We migrated to Snowflake + dbt. The team shipped features 3x faster, costs dropped 40%, and nobody missed the notebooks.

Lesson: Match the platform to the team, not the dream roadmap.

Case 2: "BigQuery was failing us at 3am"

A media company ran BigQuery for all analytics — it worked great until their ML team started large-scale feature engineering jobs. The lack of persistent compute and awkward Python integration were killing velocity.

We added Databricks for the ML layer. BigQuery stayed as the serving/BI layer.

Lesson: Hybrid architectures are underrated.
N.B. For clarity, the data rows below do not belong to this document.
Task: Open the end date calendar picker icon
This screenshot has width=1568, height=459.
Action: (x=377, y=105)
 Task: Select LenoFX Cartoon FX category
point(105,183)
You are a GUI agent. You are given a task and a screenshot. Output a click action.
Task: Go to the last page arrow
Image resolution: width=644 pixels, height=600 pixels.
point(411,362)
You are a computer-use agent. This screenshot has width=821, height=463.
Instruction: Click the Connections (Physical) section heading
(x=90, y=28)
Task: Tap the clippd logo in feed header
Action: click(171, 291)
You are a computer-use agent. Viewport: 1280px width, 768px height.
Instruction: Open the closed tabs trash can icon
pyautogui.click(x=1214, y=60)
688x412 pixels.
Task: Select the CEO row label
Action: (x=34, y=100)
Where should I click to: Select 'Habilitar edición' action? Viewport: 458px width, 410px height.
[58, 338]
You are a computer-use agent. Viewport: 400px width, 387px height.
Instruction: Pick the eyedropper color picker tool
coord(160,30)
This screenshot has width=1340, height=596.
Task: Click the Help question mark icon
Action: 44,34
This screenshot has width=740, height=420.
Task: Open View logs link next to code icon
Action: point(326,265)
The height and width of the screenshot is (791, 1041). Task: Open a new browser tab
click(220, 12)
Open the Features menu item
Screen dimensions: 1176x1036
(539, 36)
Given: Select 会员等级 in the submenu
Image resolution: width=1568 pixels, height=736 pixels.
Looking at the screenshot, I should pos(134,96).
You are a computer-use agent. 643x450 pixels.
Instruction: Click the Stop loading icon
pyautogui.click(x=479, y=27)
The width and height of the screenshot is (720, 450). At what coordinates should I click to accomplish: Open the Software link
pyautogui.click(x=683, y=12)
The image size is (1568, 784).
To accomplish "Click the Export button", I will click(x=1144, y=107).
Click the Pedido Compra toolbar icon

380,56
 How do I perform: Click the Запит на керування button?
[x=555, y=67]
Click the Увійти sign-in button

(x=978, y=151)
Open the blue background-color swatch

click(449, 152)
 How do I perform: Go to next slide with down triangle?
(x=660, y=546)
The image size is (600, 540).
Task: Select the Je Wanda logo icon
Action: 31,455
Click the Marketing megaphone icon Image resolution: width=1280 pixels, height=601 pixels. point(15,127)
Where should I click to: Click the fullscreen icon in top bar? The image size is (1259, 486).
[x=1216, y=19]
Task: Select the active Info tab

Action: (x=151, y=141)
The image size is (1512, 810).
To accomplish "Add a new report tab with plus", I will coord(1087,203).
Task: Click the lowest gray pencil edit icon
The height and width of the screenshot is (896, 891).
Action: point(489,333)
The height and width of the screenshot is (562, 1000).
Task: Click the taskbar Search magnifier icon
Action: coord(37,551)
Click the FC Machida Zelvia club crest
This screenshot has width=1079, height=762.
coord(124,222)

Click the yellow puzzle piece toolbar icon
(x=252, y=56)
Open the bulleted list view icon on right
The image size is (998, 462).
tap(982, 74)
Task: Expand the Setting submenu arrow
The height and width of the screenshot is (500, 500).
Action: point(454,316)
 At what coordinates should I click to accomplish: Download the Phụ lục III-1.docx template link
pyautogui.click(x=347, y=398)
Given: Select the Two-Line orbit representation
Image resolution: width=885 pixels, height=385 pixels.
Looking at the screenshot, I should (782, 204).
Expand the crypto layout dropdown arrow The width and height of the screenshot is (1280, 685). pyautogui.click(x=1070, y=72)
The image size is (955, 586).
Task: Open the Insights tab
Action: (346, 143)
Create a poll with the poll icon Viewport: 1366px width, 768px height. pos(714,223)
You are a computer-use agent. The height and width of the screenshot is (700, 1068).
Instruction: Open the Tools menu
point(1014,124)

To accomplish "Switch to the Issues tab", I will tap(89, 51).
Don't force one platform to do everything.

Case 3: "Snowflake cost us a surprise $40k"

A fast-growing SaaS company had Snowflake set up well — until a vendor integration team connected a reporting tool with auto-refresh enabled on 15 dashboards, each running XL warehouses at 5-minute intervals.

Lesson: Resource monitors, warehouse auto-suspend, and query tagging are not optional in Snowflake.

Production Best Practices

Snowflake Best Practices

-- 1. Always set auto-suspend on warehouses
ALTER WAREHOUSE my_wh SET AUTO_SUSPEND = 60;  -- seconds
 
-- 2. Set resource monitors to prevent runaway spend
CREATE RESOURCE MONITOR monthly_cap
  WITH CREDIT_QUOTA = 1000
  TRIGGERS ON 80 PERCENT DO NOTIFY
           ON 100 PERCENT DO SUSPEND;
 
-- 3. Use clustering keys for large tables
ALTER TABLE orders CLUSTER BY (order_date, region);
 
-- 4. Tag queries for cost attribution
ALTER SESSION SET QUERY_TAG = 'dashboard:revenue';

BigQuery Best Practices

-- 1. Always partition large tables
CREATE TABLE dataset.orders
PARTITION BY DATE(order_date)
AS SELECT * FROM source_table;
 
-- 2. Require partition filters to prevent full scans
ALTER TABLE dataset.orders
SET OPTIONS (require_partition_filter = TRUE);
 
-- 3. Cluster after partitioning
CREATE TABLE dataset.orders
PARTITION BY DATE(order_date)
CLUSTER BY region, user_id
AS SELECT * FROM source_table;
 
-- 4. Use approximate aggregations for dashboards
SELECT APPROX_COUNT_DISTINCT(user_id) FROM events;

Databricks Best Practices

# 1. Enable auto-optimize on Delta tables
spark.sql("""
    ALTER TABLE events
    SET TBLPROPERTIES (
        'delta.autoOptimize.optimizeWrite' = 'true',
        'delta.autoOptimize.autoCompact' = 'true'
    )
""")
 
# 2. Always set auto-termination on clusters
# idle_minutes: 30 for interactive, 0 for jobs
 
# 3. OPTIMIZE + ZORDER for query acceleration
spark.sql("OPTIMIZE events ZORDER BY (event_date, user_id)")
 
# 4. VACUUM regularly (respect retention window)
spark.sql("VACUUM events RETAIN 168 HOURS")  # 7 days

Decision Framework

Choose Snowflake if:

✅ SQL-dominant team
✅ dbt is your transformation layer
✅ Multi-cloud or cloud-agnostic requirement
✅ Data sharing across organizations
✅ Predictable, dashboard-driven BI workloads
✅ You want the smoothest operational experience

Choose BigQuery if:

✅ Already committed to Google Cloud
✅ Serverless / zero infrastructure overhead
✅ Spiky, unpredictable query volumes
✅ Tight Looker integration needed
✅ Cost efficiency for storage-heavy, compute-light workloads

Choose Databricks if:

✅ ML and data engineering are both first-class citizens
✅ Heavy streaming pipelines (Kafka, Kinesis)
✅ Team has strong Python/Spark skills
✅ Need a unified platform for data + AI
✅ Already using Delta Lake
✅ LLM/GenAI workloads in scope

Hybrid Architecture Patterns

Increasingly, the right answer is two platforms working together:

Snowflake + Databricks:

Kafka → Databricks (streaming, ML) → Snowflake (serving, BI)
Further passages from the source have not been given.